I've been carefully watching the case between the U.S. government and Apple and the San Bernadino iPhone.
In case you haven't kept up: The FBI has asked Apple to create a software "back door" into the iPhone used by one of the bombers involved in the San Bernadino terrorist attack. The FBI states that there is no other way to unlock the data within that phone besides having Apple compromise the security of every iPhone that's been produced.
Don't believe me? That's what it comes down to. Create a master key and it unlocks every door. Even though the FBI assures Apple (and thus assures us) that this master key will only be used to unlock this one phone, it all comes down to this:
Who do you, a member of the public, trust more, the U.S. government, or Apple?
The answer to that question is obvious to me: I trust Apple.
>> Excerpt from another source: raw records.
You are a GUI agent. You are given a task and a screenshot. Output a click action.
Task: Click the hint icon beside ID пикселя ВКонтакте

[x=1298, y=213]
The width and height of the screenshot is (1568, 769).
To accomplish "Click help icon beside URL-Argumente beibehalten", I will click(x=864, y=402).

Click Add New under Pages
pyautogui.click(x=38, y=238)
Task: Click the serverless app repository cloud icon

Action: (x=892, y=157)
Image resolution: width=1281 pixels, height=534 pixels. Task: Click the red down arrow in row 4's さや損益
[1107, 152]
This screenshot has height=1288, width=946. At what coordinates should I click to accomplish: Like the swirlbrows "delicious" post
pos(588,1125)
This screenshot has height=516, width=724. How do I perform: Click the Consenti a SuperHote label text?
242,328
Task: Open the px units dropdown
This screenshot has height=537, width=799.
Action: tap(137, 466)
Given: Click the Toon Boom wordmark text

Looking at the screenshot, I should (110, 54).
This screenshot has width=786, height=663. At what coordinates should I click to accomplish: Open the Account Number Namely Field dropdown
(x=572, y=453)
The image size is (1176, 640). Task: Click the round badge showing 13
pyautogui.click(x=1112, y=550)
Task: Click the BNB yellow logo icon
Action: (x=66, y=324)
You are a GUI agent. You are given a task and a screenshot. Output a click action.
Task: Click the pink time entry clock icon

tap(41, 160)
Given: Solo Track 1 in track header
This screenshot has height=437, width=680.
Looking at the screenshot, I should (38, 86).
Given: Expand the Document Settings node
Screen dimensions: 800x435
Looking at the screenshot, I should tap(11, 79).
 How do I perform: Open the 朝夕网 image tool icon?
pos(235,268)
They have a vested interest in the security of all the phones they've produced, phones that millions of us rely on for our only phone line, our email access, our connection to the world.
I've polled a few people with that very question; which do you trust more? The answer in every case has been Apple.
What a sad statement on the state of our governing body that we would trust a for-profit corporation before we trust our own government. Between the economic downturn, the big bank bailout, the current election shenanigans and the ever growing gap between the have's and the have not's, it's no wonder we'd trust Apple over our government.
Yet another sign that government by the people, for the people, is not working.